### [What is being asked]
Please write every entry out again, exactly as it reads below.

- - -

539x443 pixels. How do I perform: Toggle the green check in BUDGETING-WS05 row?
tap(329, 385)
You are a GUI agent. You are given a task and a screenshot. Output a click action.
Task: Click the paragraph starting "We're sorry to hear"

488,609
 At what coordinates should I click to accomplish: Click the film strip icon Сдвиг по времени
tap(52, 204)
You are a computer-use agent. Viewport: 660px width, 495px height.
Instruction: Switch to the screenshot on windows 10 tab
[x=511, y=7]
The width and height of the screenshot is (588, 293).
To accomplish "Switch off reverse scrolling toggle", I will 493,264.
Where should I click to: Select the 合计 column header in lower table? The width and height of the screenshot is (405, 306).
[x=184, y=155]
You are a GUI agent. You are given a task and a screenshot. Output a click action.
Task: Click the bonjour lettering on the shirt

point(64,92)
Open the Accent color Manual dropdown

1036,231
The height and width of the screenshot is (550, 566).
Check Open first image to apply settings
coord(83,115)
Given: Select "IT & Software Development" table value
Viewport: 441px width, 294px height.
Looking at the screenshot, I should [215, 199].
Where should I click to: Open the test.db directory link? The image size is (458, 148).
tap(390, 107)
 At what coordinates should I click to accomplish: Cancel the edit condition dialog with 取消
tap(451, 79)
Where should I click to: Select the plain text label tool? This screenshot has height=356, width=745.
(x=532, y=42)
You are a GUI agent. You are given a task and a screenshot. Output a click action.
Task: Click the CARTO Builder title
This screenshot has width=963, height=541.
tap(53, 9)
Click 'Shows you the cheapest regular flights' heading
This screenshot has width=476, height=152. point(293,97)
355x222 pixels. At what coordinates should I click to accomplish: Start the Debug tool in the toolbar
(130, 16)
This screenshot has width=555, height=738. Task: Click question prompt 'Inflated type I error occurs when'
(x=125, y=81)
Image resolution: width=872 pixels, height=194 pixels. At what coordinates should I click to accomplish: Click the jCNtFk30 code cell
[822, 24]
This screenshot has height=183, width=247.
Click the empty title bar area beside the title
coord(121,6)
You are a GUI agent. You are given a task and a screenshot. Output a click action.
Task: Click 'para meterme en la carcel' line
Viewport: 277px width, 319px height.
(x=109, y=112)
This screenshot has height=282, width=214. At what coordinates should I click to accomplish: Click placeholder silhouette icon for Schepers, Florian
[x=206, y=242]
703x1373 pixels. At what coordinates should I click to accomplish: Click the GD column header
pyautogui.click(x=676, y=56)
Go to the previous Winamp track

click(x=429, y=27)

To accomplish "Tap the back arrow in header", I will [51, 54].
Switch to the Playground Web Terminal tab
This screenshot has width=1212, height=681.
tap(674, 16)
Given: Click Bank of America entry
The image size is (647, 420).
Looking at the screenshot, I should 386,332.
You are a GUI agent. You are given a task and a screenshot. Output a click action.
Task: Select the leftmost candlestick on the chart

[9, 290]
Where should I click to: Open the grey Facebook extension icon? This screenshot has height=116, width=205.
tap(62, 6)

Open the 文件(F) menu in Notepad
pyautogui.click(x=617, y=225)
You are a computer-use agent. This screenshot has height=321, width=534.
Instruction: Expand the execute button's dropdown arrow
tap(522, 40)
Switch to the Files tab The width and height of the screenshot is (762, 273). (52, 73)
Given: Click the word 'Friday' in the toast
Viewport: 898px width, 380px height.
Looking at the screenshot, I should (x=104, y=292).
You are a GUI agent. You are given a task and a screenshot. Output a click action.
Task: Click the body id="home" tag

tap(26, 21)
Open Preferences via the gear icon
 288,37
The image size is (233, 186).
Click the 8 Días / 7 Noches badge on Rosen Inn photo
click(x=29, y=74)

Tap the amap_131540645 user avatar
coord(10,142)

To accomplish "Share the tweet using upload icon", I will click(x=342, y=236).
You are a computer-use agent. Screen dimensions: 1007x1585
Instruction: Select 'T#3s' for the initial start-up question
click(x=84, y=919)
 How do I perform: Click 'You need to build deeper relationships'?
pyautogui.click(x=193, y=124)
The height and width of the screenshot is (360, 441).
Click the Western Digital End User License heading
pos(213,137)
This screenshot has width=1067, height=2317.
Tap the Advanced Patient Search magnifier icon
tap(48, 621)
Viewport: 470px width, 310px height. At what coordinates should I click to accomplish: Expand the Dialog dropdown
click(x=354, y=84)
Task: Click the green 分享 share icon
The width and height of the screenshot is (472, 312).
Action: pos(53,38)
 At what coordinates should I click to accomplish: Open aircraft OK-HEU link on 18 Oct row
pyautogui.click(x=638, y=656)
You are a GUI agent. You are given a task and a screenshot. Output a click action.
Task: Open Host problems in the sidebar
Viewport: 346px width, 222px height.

- - -

### [Response area]
539x443 pixels. How do I perform: Toggle the green check in BUDGETING-WS05 row?
tap(329, 385)
You are a GUI agent. You are given a task and a screenshot. Output a click action.
Task: Click the paragraph starting "We're sorry to hear"

488,609
 At what coordinates should I click to accomplish: Click the film strip icon Сдвиг по времени
tap(52, 204)
You are a computer-use agent. Viewport: 660px width, 495px height.
Instruction: Switch to the screenshot on windows 10 tab
[x=511, y=7]
The width and height of the screenshot is (588, 293).
To accomplish "Switch off reverse scrolling toggle", I will 493,264.
Where should I click to: Select the 合计 column header in lower table? The width and height of the screenshot is (405, 306).
[x=184, y=155]
You are a GUI agent. You are given a task and a screenshot. Output a click action.
Task: Click the bonjour lettering on the shirt

point(64,92)
Open the Accent color Manual dropdown

1036,231
The height and width of the screenshot is (550, 566).
Check Open first image to apply settings
coord(83,115)
Given: Select "IT & Software Development" table value
Viewport: 441px width, 294px height.
Looking at the screenshot, I should [215, 199].
Where should I click to: Open the test.db directory link? The image size is (458, 148).
tap(390, 107)
 At what coordinates should I click to accomplish: Cancel the edit condition dialog with 取消
tap(451, 79)
Where should I click to: Select the plain text label tool? This screenshot has height=356, width=745.
(x=532, y=42)
You are a GUI agent. You are given a task and a screenshot. Output a click action.
Task: Click the CARTO Builder title
This screenshot has width=963, height=541.
tap(53, 9)
Click 'Shows you the cheapest regular flights' heading
This screenshot has width=476, height=152. point(293,97)
355x222 pixels. At what coordinates should I click to accomplish: Start the Debug tool in the toolbar
(130, 16)
This screenshot has width=555, height=738. Task: Click question prompt 'Inflated type I error occurs when'
(x=125, y=81)
Image resolution: width=872 pixels, height=194 pixels. At what coordinates should I click to accomplish: Click the jCNtFk30 code cell
[822, 24]
This screenshot has height=183, width=247.
Click the empty title bar area beside the title
coord(121,6)
You are a GUI agent. You are given a task and a screenshot. Output a click action.
Task: Click 'para meterme en la carcel' line
Viewport: 277px width, 319px height.
(x=109, y=112)
This screenshot has height=282, width=214. At what coordinates should I click to accomplish: Click placeholder silhouette icon for Schepers, Florian
[x=206, y=242]
703x1373 pixels. At what coordinates should I click to accomplish: Click the GD column header
pyautogui.click(x=676, y=56)
Go to the previous Winamp track

click(x=429, y=27)

To accomplish "Tap the back arrow in header", I will [51, 54].
Switch to the Playground Web Terminal tab
This screenshot has width=1212, height=681.
tap(674, 16)
Given: Click Bank of America entry
The image size is (647, 420).
Looking at the screenshot, I should 386,332.
You are a GUI agent. You are given a task and a screenshot. Output a click action.
Task: Select the leftmost candlestick on the chart

[9, 290]
Where should I click to: Open the grey Facebook extension icon? This screenshot has height=116, width=205.
tap(62, 6)

Open the 文件(F) menu in Notepad
pyautogui.click(x=617, y=225)
You are a computer-use agent. This screenshot has height=321, width=534.
Instruction: Expand the execute button's dropdown arrow
tap(522, 40)
Switch to the Files tab The width and height of the screenshot is (762, 273). (52, 73)
Given: Click the word 'Friday' in the toast
Viewport: 898px width, 380px height.
Looking at the screenshot, I should (x=104, y=292).
You are a GUI agent. You are given a task and a screenshot. Output a click action.
Task: Click the body id="home" tag

tap(26, 21)
Open Preferences via the gear icon
 288,37
The image size is (233, 186).
Click the 8 Días / 7 Noches badge on Rosen Inn photo
click(x=29, y=74)

Tap the amap_131540645 user avatar
coord(10,142)

To accomplish "Share the tweet using upload icon", I will click(x=342, y=236).
You are a computer-use agent. Screen dimensions: 1007x1585
Instruction: Select 'T#3s' for the initial start-up question
click(x=84, y=919)
 How do I perform: Click 'You need to build deeper relationships'?
pyautogui.click(x=193, y=124)
The height and width of the screenshot is (360, 441).
Click the Western Digital End User License heading
pos(213,137)
This screenshot has width=1067, height=2317.
Tap the Advanced Patient Search magnifier icon
tap(48, 621)
Viewport: 470px width, 310px height. At what coordinates should I click to accomplish: Expand the Dialog dropdown
click(x=354, y=84)
Task: Click the green 分享 share icon
The width and height of the screenshot is (472, 312).
Action: pos(53,38)
 At what coordinates should I click to accomplish: Open aircraft OK-HEU link on 18 Oct row
pyautogui.click(x=638, y=656)
You are a GUI agent. You are given a task and a screenshot. Output a click action.
Task: Open Host problems in the sidebar
Viewport: 346px width, 222px height.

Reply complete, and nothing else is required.